*Source:*
Mais pour revenir à notre thème principal de réflexion, les partisans du Docétisme et de ses avatars en seront chagrinés, Dieu ne nous a pas racheté en Christ en venant « à côté » du cosmos déchu comme un fantôme aux apparences humaines. Son travail de rédemption s’est fait dans et au travers de l’ordre déchu, en participant pleinement à un monde qui avait besoin de guérison. Les partisans du Docétisme jugeraient que cet évangile là est trop « salissant », affirmant comme il le fait que Dieu soit entré en contact intime avec un monde souillé. Mais l’orthodoxie soutient que c’est précisément le cas, dans la sagesse de Dieu : la création déchue est rachetée seulement quand Dieu participe à une création déchue. Pour autant que nous le sachions, il n’y avait pas d’autre moyen pour nous sauver et pour sauver le monde. »

 

Pour démontrer son point de vue défendu par beaucoup d’autres théologiens, Kenton Sparks fait à la fois appel à l’histoire théologique du Christianisme et à la Bible elle-même.

 

Il montre d’abord que Jésus était limité dans son humanité

 

« Dans son débat avec les partisans d’Arius, Athanase a eu l’occasion de défendre non seulement la divinité de Jésus, mais aussi d’expliquer dans ce contexte les textes bibliques qui indiquaient que Jésus était soumis à des limitations humaines. Les deux textes les plus pertinents sont Luc 2 :52 et Marc 13 :32, qui disaient respectivement que le jeune Jésus « grandissait en sagesse et en stature » et que, plus tard,  il ne savait pas quand la fin du monde viendrait. « Seul le Père le sait », disait Jésus. Athanase affirmait que Jésus savait ses choses dans sa nature divine, mais « en tant qu’homme il les ignore, parce que l’ignorance est le propre de l’homme, et en particulier l’ignorance à propos de ces questions. » (p. 24)

 

Kenton Sparks montre aussi que les Pères de l’Eglise ne sont pas toujours allés jusqu’au bout de leur raisonnement.

 

« Cela étant dit, il est vrai que les Pères de l’Eglise n’ont pas été tout à fait cohérents sur ces questions. En dépit du fait qu’ils confessaient la pleine humanité du Christ (« d’une même substance que nous »), les Pères de l’Eglise argumentaient souvent du fait que Jésus n’était jamais ignorant comme les autres êtres humains, mais feignait seulement de l’être pour s’adapter à son auditoire humain. Comme Colin Gunton l’a montré, une bonne part de l’enseignement chrétien au cours des siècles est tombé dans cette faute héritée du docétisme en affectant Jésus d’une « humanité non réelle ». Je voudrais éviter cette tendance erronée en me plaçant résolument du même côté qu’Athanase : Jésus en tant qu’être humain a vécu dans un horizon humain limité…

Plutôt que d’accepter cette conception « haute » docétique pensant que Jésus était Dieu faisant semblant d’être humain, l’Eglise a choisi la croyance plus compliquée et plus mystérieuse que Jésus était pleinement homme et pleinement Dieu en même temps.. » (p.25)

*Exercices à faire:*
**A.** Recopiez fidèlement le passage du texte sur le docétisme qui commence par « Pour démontrer son » et se termine par « la Bible elle-même. ».
**B.** Rédigez la suite du texte sur le docétisme, en reprenant après sa dernière phrase.
Les entrées qui suivent n'ont aucun rapport avec le texte sur le docétisme.

*Extraits de données:*
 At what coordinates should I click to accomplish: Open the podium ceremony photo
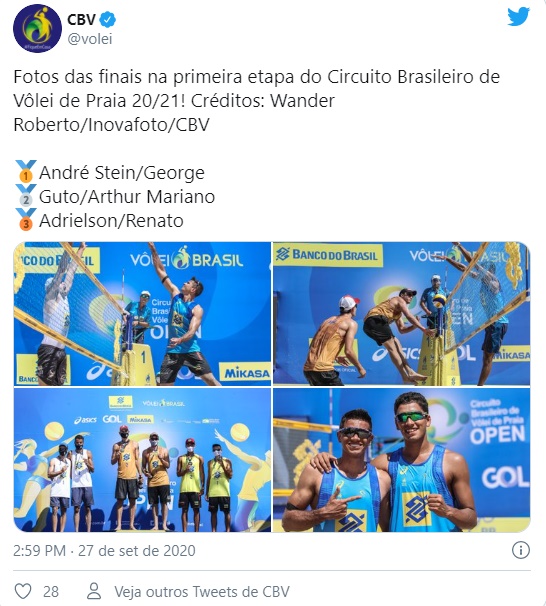tap(142, 460)
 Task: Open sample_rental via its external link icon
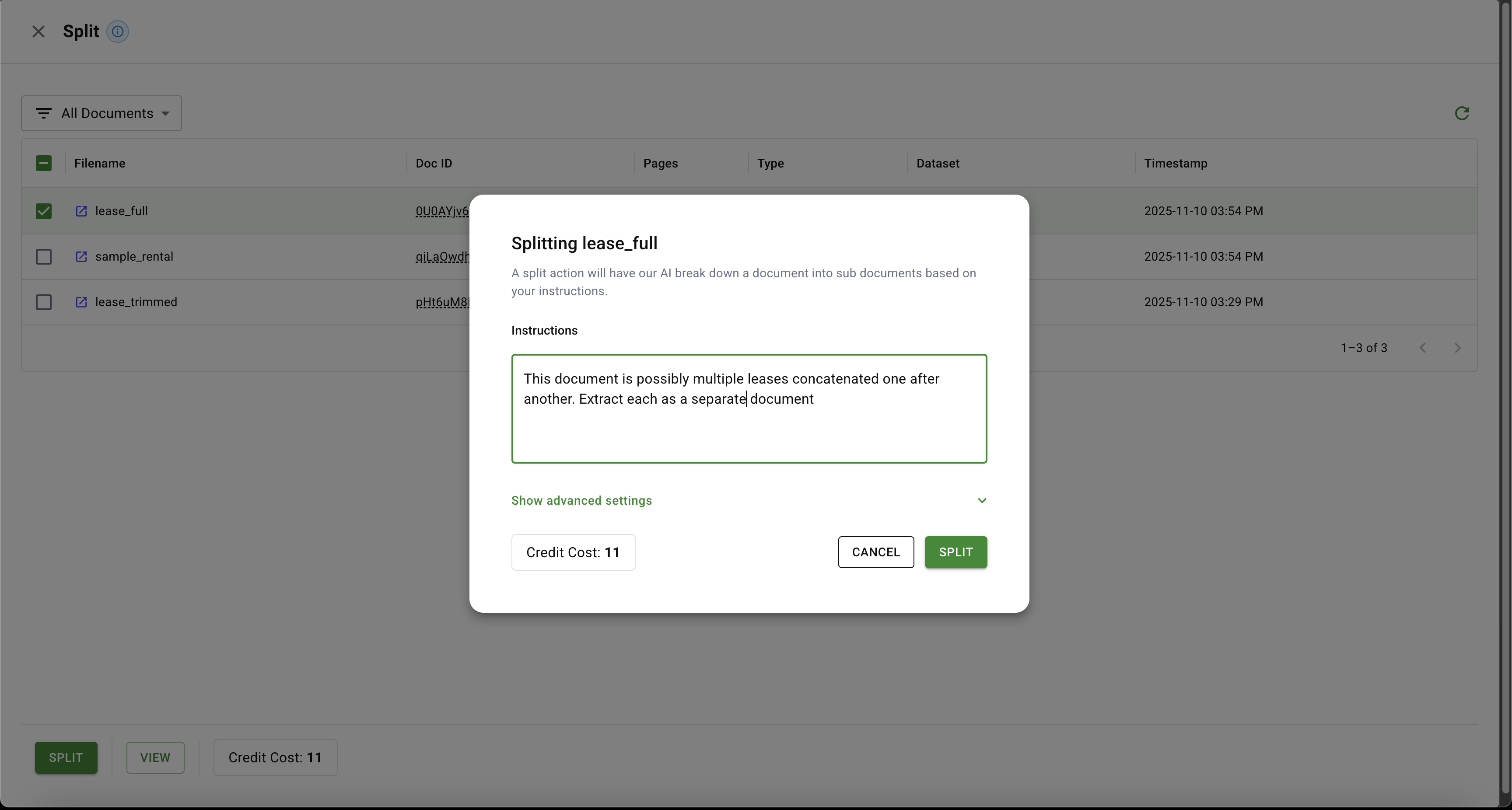81,256
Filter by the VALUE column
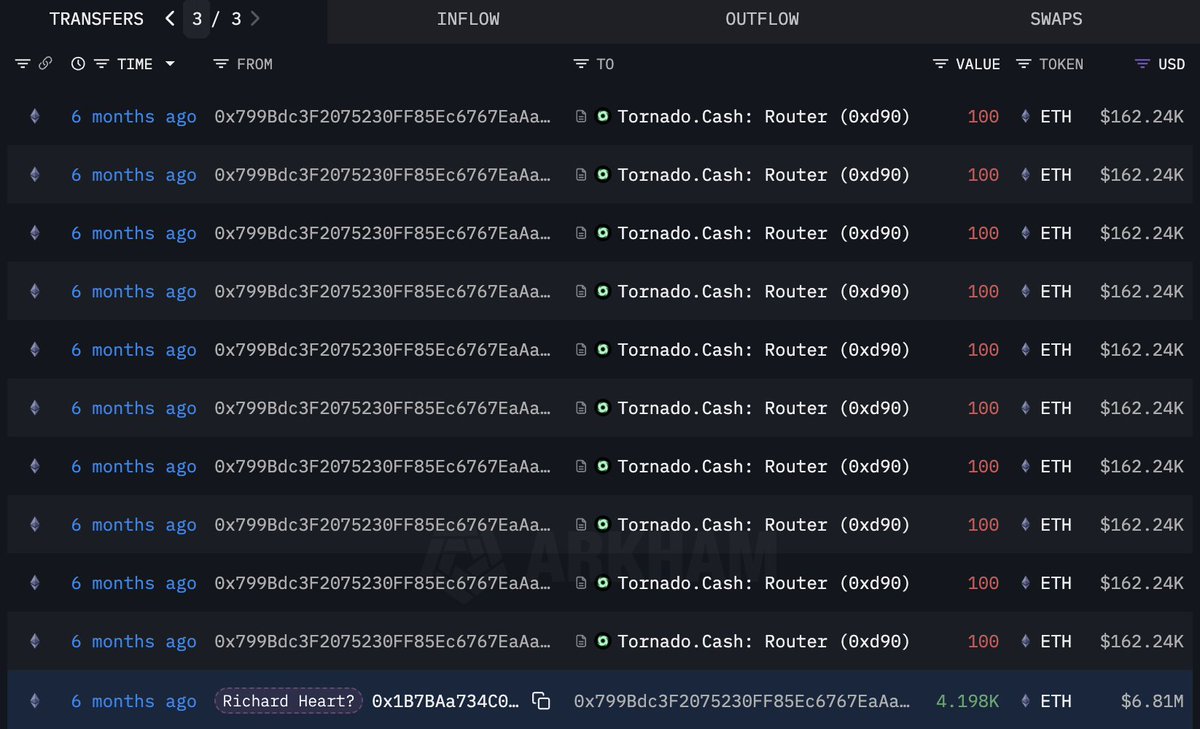Viewport: 1200px width, 729px height. click(940, 64)
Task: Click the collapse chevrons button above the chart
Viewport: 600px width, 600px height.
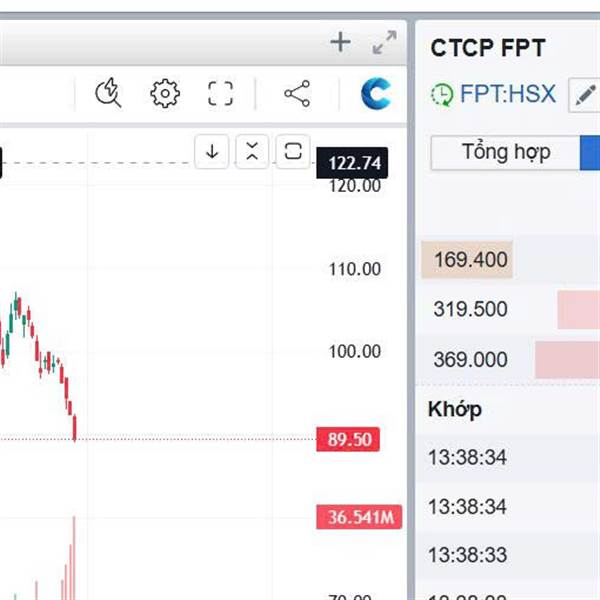Action: 252,152
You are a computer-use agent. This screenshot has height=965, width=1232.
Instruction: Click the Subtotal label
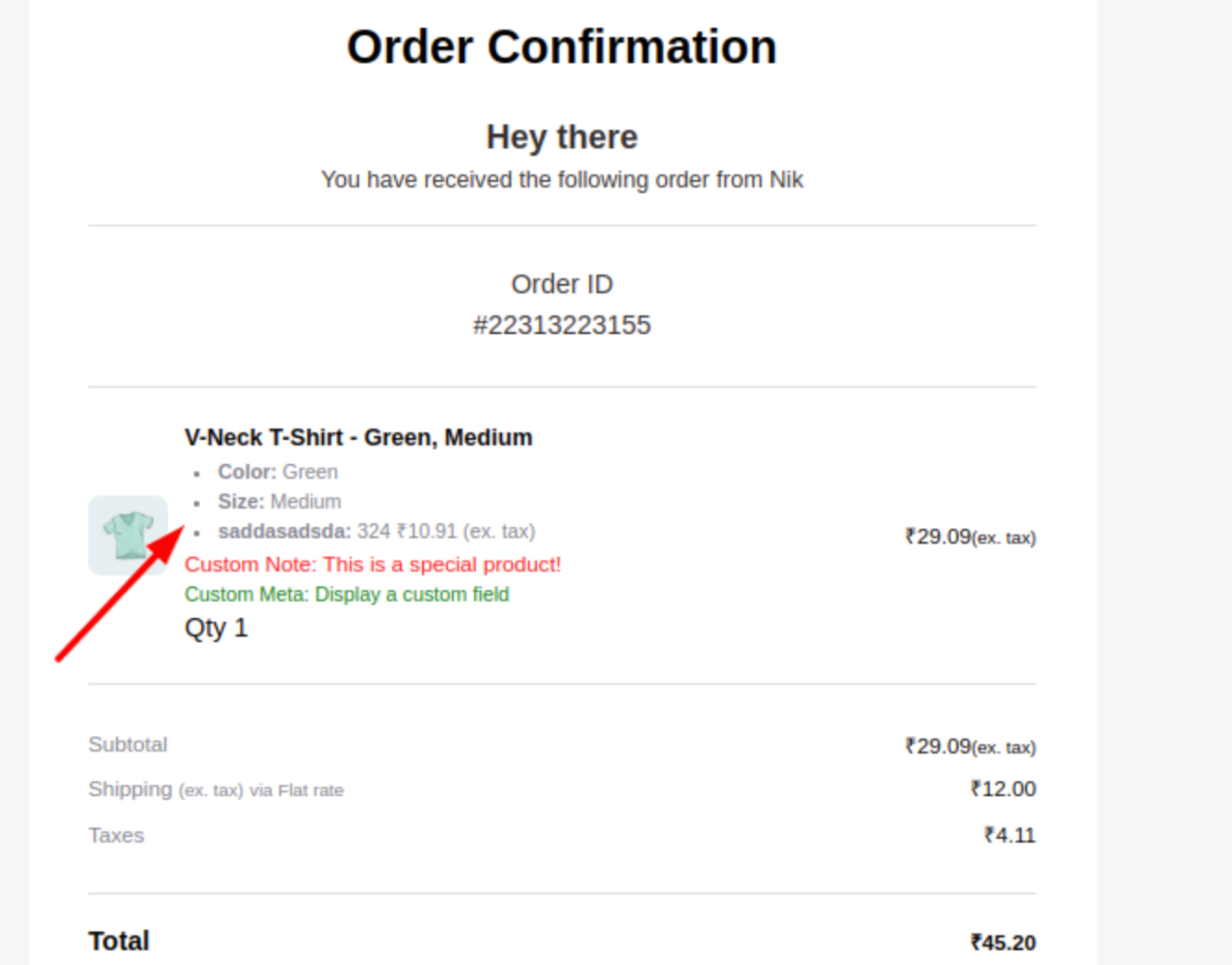pyautogui.click(x=128, y=744)
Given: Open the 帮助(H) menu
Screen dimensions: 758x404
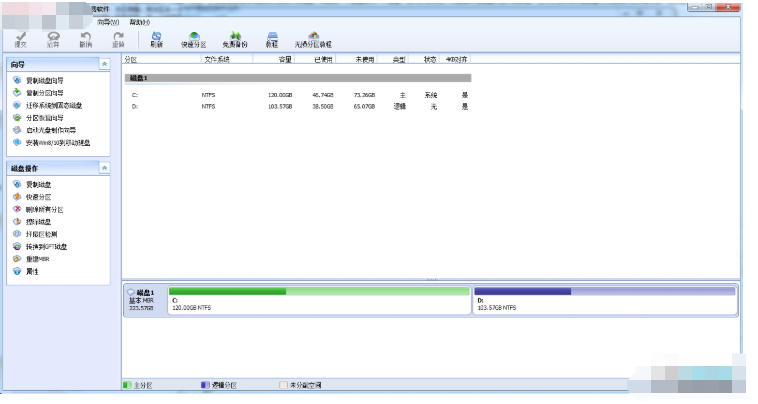Looking at the screenshot, I should (x=142, y=21).
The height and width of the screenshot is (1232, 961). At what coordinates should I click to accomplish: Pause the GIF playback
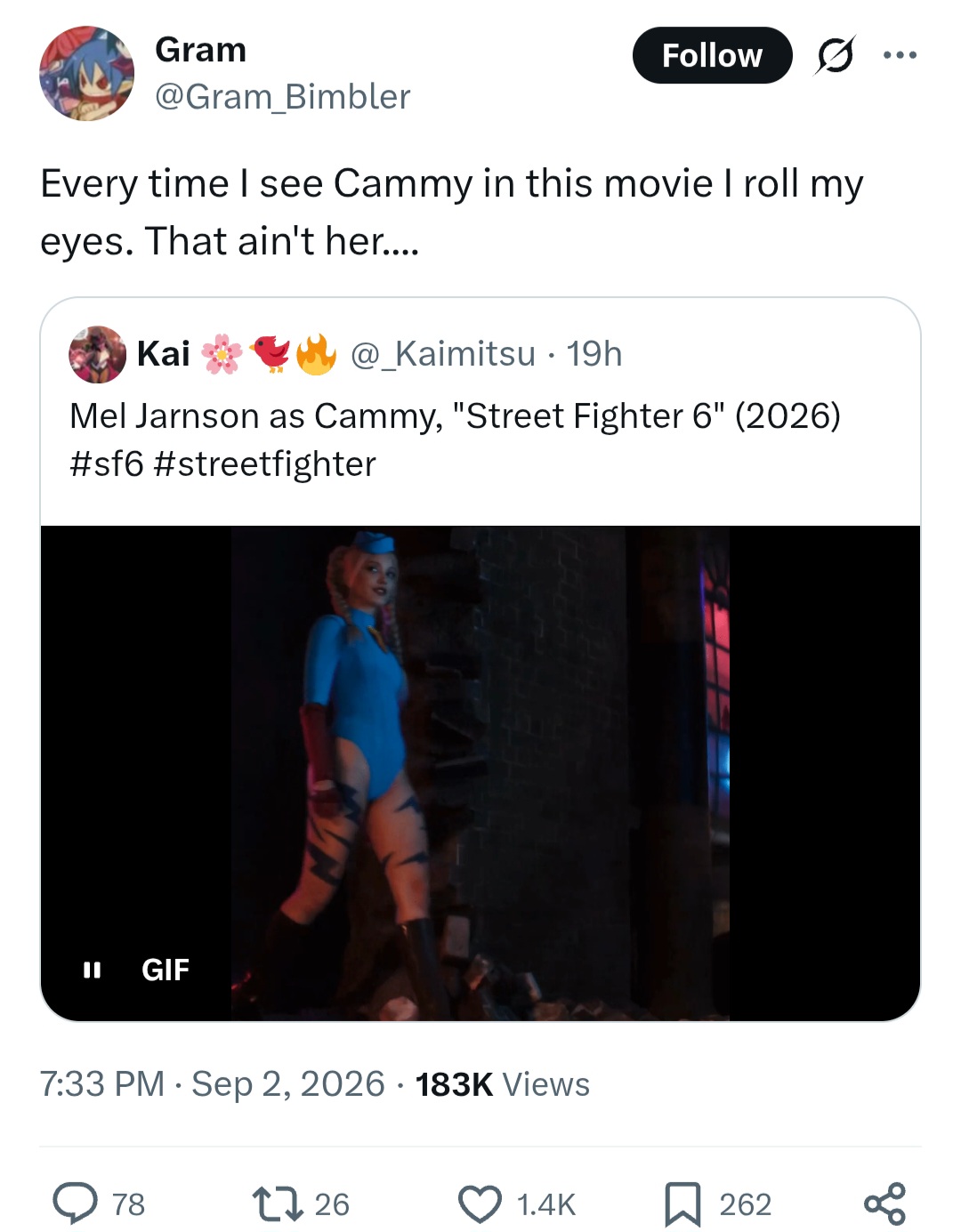point(91,970)
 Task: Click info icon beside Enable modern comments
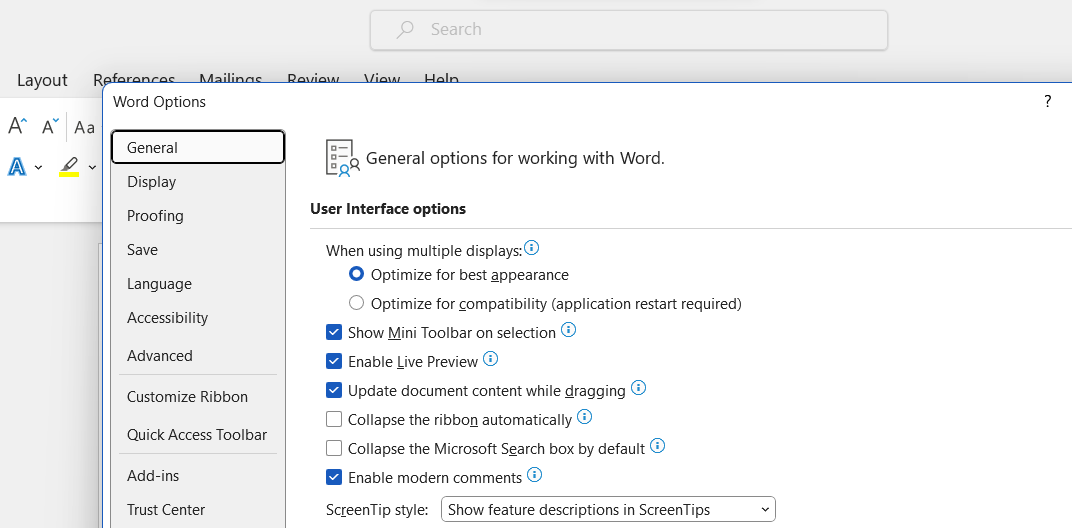534,475
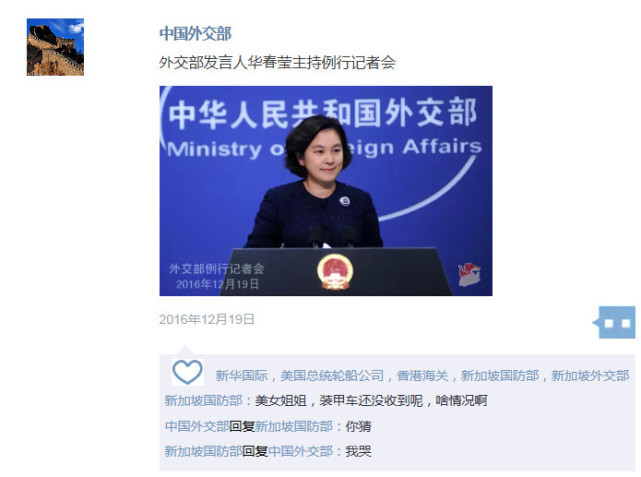Click 新加坡国防部 mentioned in the 你猜 reply
Image resolution: width=641 pixels, height=477 pixels.
[x=294, y=426]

*Liste des réponses:*
**A.**
Pour démontrer son point de vue défendu par beaucoup d’autres théologiens, Kenton Sparks fait à la fois appel à l’histoire théologique du Christianisme et à la Bible elle-même.

**B.**
Concernant le péché originel, sujet théologique brûlant, Kenton Sparks envisage clairement que Jésus ait partagé la même nature que nous, qu’il qualifie de « déchue » (« fallen »), sans que Jésus ait bien entendu péché.

 

L’idée que je retiens est que Jésus partageait pleinement la nature humaine. Bruno Synnott, membre de notre équipe travaillant sur le péché originel aurait sûrement quelques remarques à faire concernant cette notion de nature « déchue » (« fallen ») puisqu’il voit le péché plus comme une réalité existentielle que faisant partie de l’essence de la nature humaine. Continuons de citer Kenton Sparks

 

« On peut dire avec sécurité que globalement, la tradition chrétienne primitive rejetait que Jésus ait partagé notre nature déchue »

 

« Respectant l’incarnation, Grégoire de Nizan a proposé l’argument théologique classique : « ce qui n’est pas assumé n’est pas racheté. » Son jugement était éminemment logique et en accord avec le témoignage des Ecritures à propos de Jésus :

 

“Voilà pourquoi il devait être rendu, à tous égards, semblable à ses frères … en vue d’expier les péchés de son peuple.” (Hébreux 2:17)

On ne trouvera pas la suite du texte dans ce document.